=== EXTRACTED ENTRIES ===

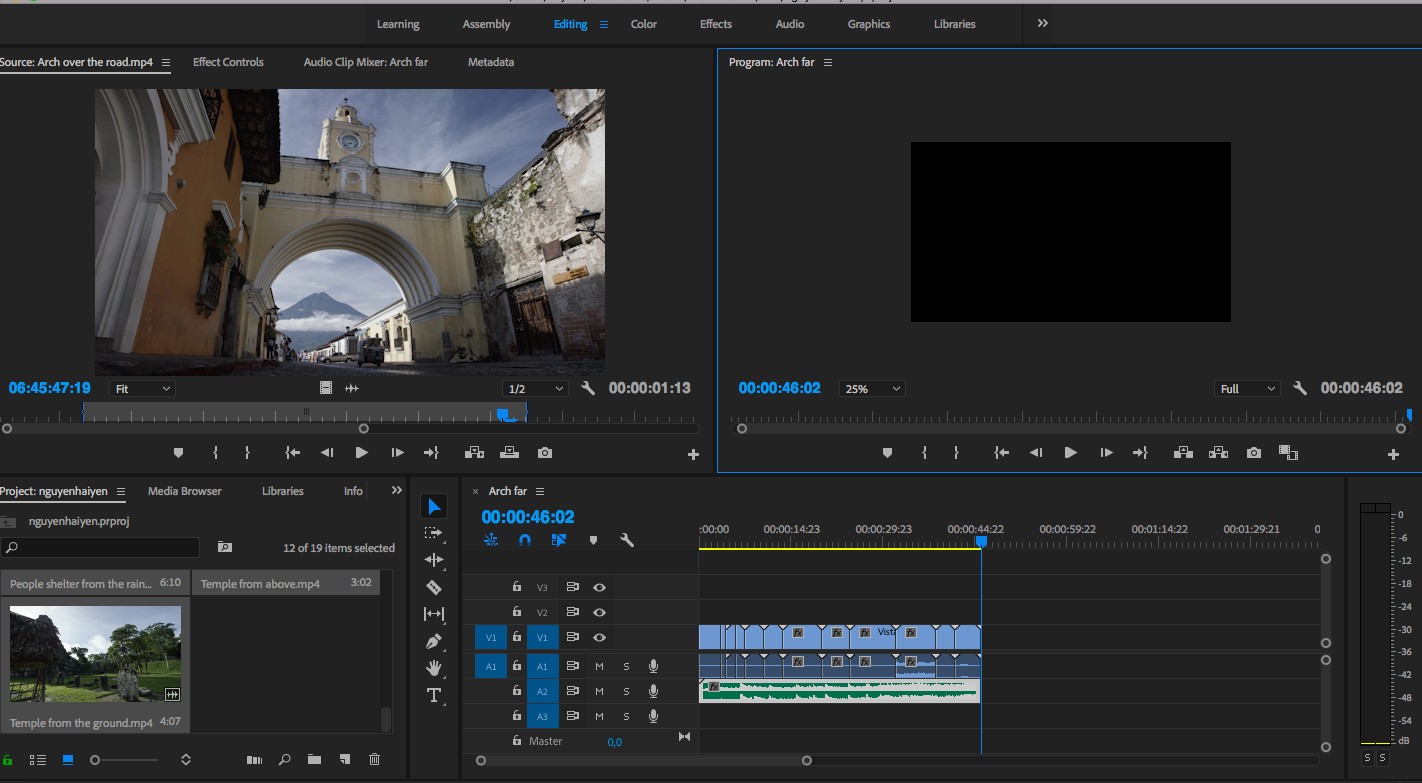Select the Hand tool
1422x783 pixels.
coord(434,668)
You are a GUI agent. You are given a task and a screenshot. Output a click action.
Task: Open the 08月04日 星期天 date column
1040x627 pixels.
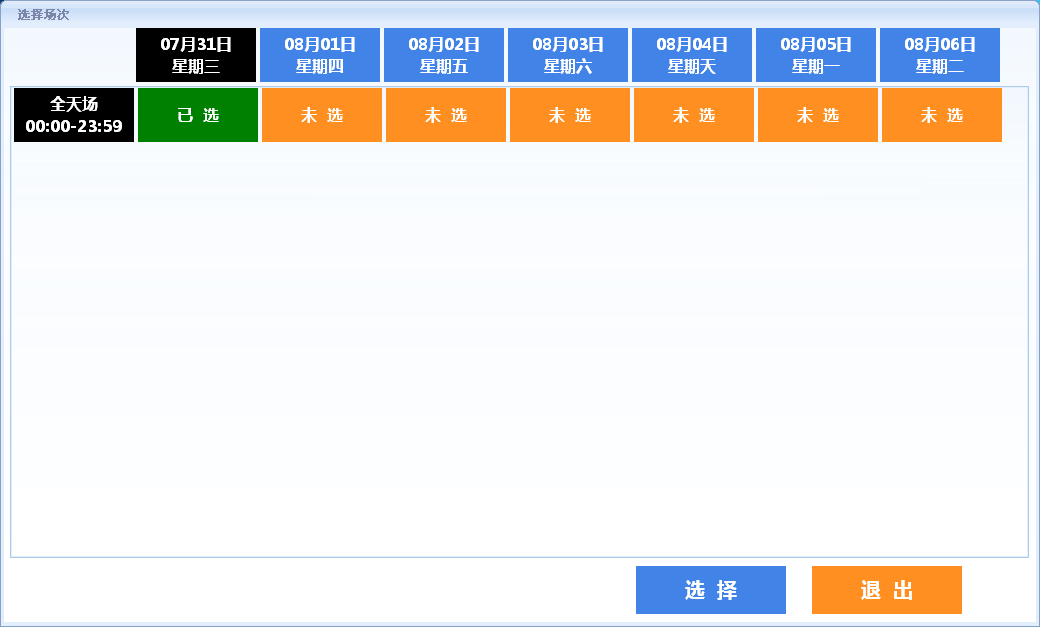pos(692,55)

===

Leaving out all pictures, print exactly the lines above from the one containing "You are a GUI" through the last line of the entries.

_EXERCISE RESULT_.
You are a GUI agent. You are given a task and a screenshot. Output a click action.
Task: Open the 08月04日 星期天 date column
1040x627 pixels.
pos(692,55)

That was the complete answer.